[Problem details]: Arrange the lines below in a Markdown table with a "No." column holding each row number and a "Text" column holding the line itself. Omit blank lines.

[Dataset]:
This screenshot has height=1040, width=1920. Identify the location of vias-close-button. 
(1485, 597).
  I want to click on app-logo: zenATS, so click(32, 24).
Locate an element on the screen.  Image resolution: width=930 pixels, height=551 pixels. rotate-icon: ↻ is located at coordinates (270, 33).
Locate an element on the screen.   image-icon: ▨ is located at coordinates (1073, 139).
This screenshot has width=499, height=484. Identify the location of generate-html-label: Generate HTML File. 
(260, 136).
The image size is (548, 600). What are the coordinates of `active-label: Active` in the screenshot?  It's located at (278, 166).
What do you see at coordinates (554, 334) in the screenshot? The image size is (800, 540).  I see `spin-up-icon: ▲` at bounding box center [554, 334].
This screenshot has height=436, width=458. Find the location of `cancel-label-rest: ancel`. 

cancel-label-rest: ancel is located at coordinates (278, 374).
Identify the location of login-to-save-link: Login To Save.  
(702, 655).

[Expected output]:
| No. | Text |
|---|---|
| 1 | This screenshot has height=1040, width=1920. Identify the location of vias-close-button.  |
| 2 | (1485, 597). |
| 3 |   I want to click on app-logo: zenATS, so click(32, 24). |
| 4 | Locate an element on the screen.  Image resolution: width=930 pixels, height=551 pixels. rotate-icon: ↻ is located at coordinates (270, 33). |
| 5 | Locate an element on the screen.   image-icon: ▨ is located at coordinates (1073, 139). |
| 6 | This screenshot has width=499, height=484. Identify the location of generate-html-label: Generate HTML File.  |
| 7 | (260, 136). |
| 8 | The image size is (548, 600). What are the coordinates of `active-label: Active` in the screenshot?  It's located at (278, 166). |
| 9 | What do you see at coordinates (554, 334) in the screenshot? The image size is (800, 540).  I see `spin-up-icon: ▲` at bounding box center [554, 334]. |
| 10 | This screenshot has height=436, width=458. Find the location of `cancel-label-rest: ancel`.  |
| 11 | cancel-label-rest: ancel is located at coordinates (278, 374). |
| 12 | Identify the location of login-to-save-link: Login To Save.   |
| 13 | (702, 655). |